--- Supplied passage Enclosed Below ---

Foetal Bones in Ratlam Probably Not Foetal


Newspaper and TV reports around India are reporting that 400 bones found in a pit behind a hospital in Ratlam are probably the remains of aborted fetuses. Yet the photos of the bones seem to indicate that the bones that were recovered came from children or full-grown adults--further clouding the mystery. Is this a case of infanticide, murder, or just clumsy disposal of human remains. Take a look at the bones that the man in the red shirt is holding. I'm not a forensic anthropologist, but it looks like the big one in the middle either came from the world's largest fetus, or is an adult tibia.

RATLAM, Feb. 17 (UPI) -- Local authorities following a tip have found bones and skeletal remains of newborn babies and fetuses at a hospital in the Indian city of Ratlam. Experts identified up to four fetuses among the remains found Saturday at Christian Hospital in Ratlam, prompting discussions of possible abortions taking place, the Press Trust of India said. "The thickness of skulls and bones indicates that the remains were of around three to four neonates or fetuses," district Vaccination Officer RG Kaushal said.

And look at these photos. The bones in the picture look pretty well formed, not the mostly-cartilidge stuff that infants are made out of for a a few months before their bodies begin to harden. Either the on-site anthropologist forgot forensics 101, or he didn't actually take any time to look at the remains.

--- End of Enclosed Supplied passage ---

- Work order A -
In the Ratlam bones post, who said the remains were of around three to four neonates or fetuses?
- Work order B -
List every possibility the Ratlam bones post names in the sentence beginning "Is this a case of".

--- Listed entries Enclosed Below ---

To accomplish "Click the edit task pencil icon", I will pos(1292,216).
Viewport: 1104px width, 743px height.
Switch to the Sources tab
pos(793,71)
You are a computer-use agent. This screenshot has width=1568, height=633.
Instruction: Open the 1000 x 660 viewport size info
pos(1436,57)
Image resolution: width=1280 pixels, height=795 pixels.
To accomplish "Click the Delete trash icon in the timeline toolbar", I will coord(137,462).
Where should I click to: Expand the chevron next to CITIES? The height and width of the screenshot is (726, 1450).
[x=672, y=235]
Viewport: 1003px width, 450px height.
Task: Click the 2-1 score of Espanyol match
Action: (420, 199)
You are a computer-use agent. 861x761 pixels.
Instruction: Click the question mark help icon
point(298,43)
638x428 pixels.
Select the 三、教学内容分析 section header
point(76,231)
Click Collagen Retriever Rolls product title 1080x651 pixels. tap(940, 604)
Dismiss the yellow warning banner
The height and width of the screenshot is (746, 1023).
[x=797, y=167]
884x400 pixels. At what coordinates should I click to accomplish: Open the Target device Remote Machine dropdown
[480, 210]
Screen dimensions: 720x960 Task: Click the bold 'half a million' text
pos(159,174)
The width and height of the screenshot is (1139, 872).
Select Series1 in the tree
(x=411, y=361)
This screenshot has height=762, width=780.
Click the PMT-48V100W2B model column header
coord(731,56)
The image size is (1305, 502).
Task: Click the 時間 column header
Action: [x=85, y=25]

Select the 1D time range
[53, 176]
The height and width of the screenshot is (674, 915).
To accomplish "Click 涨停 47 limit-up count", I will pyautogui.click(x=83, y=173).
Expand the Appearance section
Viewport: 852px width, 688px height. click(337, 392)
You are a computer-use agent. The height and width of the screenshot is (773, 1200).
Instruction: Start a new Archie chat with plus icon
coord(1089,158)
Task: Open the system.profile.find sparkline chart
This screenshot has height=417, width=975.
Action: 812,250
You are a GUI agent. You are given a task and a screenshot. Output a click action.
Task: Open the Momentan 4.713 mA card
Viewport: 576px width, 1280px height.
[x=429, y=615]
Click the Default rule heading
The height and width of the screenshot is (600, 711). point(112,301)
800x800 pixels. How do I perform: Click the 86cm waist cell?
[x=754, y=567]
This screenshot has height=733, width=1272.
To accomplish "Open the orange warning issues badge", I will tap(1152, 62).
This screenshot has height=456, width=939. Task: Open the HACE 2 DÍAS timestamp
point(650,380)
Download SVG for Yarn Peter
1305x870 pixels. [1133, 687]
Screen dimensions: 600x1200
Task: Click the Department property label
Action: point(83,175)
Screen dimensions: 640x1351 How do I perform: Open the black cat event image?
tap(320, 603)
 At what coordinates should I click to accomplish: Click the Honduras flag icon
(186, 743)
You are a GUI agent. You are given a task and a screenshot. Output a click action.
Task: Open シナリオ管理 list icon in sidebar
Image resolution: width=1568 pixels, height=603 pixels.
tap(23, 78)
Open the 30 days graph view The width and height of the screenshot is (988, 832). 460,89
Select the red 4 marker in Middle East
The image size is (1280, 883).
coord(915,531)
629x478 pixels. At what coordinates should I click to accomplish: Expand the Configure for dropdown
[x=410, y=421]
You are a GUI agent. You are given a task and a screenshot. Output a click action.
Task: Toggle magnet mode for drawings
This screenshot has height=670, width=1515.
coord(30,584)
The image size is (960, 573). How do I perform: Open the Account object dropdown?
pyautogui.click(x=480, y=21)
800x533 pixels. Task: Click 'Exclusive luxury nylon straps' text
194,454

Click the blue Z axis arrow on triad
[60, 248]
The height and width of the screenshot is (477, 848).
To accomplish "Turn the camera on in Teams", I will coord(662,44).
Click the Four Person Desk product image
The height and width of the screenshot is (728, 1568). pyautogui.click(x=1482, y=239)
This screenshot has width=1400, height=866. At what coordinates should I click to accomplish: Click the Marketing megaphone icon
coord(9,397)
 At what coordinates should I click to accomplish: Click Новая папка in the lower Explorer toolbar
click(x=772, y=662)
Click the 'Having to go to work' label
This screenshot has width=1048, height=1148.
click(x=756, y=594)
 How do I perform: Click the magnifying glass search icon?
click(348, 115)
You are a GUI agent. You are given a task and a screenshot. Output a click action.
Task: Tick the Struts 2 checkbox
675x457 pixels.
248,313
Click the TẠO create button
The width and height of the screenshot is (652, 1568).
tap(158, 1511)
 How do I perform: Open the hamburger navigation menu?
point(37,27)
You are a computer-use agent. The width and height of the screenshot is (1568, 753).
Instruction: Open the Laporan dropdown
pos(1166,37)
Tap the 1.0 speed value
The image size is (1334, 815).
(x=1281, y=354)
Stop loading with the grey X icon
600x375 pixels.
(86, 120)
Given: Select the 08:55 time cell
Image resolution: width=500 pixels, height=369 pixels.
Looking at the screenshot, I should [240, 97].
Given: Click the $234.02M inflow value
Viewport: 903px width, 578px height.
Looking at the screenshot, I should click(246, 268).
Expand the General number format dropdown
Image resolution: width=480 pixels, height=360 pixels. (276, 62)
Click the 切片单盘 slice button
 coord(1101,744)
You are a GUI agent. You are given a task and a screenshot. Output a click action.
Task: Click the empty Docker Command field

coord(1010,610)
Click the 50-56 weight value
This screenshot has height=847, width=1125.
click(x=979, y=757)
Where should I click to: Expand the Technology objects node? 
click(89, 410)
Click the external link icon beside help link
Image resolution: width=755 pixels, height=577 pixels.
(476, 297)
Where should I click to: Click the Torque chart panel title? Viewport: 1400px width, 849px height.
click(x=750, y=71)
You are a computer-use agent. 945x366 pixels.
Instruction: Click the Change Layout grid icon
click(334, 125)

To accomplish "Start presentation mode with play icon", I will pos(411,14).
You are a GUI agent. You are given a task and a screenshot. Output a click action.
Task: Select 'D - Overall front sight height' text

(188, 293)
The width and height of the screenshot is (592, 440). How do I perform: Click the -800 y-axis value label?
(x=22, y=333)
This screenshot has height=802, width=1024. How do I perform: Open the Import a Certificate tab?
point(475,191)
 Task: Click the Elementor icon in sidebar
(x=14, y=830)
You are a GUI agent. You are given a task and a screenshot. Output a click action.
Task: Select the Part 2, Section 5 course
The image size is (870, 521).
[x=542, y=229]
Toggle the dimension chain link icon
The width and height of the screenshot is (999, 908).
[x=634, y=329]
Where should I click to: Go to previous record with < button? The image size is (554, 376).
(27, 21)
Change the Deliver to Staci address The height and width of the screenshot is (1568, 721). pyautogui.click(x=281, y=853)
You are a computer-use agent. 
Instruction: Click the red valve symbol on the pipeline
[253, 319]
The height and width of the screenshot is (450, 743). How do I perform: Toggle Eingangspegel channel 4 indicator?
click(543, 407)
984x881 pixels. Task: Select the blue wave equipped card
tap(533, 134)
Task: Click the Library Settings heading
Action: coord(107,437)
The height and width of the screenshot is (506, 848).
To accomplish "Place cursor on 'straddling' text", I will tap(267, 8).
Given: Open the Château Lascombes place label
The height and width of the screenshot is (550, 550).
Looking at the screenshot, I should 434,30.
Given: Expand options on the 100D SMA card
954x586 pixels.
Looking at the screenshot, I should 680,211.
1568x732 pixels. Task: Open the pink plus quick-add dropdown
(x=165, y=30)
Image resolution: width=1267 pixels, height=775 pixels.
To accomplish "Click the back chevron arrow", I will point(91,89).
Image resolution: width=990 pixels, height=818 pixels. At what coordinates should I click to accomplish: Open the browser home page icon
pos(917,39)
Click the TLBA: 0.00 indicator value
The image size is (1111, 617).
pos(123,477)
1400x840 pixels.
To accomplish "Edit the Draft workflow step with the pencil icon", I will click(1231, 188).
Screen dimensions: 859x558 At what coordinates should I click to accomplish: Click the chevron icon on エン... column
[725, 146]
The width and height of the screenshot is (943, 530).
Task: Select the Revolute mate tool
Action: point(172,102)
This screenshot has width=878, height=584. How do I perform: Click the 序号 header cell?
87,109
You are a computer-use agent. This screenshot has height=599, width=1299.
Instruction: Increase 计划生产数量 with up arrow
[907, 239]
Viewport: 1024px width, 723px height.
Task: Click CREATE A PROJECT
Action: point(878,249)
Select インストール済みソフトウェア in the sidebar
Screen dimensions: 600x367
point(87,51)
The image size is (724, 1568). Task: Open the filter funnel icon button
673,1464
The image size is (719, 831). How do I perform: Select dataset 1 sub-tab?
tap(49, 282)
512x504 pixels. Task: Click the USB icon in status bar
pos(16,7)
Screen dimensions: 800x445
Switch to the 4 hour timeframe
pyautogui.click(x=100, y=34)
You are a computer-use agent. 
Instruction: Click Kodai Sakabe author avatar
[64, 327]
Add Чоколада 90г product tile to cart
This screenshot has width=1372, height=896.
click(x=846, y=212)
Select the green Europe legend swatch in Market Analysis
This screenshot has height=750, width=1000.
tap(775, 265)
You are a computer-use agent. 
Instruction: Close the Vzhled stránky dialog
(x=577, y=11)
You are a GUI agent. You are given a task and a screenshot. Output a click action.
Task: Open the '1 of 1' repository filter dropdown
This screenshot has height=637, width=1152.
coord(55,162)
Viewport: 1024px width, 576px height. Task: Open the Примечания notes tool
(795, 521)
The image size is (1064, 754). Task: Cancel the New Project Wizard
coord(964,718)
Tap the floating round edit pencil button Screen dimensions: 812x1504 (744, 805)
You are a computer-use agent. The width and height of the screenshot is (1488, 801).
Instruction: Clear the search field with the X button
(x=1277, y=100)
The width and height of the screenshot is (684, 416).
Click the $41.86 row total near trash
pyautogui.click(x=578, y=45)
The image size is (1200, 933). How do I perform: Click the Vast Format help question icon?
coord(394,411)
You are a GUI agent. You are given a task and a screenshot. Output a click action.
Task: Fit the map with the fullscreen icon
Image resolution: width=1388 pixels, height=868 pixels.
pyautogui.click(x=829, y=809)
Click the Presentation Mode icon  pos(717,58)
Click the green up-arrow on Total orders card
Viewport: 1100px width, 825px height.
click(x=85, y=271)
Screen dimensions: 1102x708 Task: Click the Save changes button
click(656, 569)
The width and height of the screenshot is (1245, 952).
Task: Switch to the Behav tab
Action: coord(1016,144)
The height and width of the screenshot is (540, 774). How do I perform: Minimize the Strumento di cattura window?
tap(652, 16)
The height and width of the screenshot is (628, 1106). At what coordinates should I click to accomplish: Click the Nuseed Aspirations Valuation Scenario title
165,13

--- End of Enclosed Listed entries ---

- Task output A -
District Vaccination Officer RG Kaushal.

- Task output B -
Infanticide, murder, and clumsy disposal of human remains.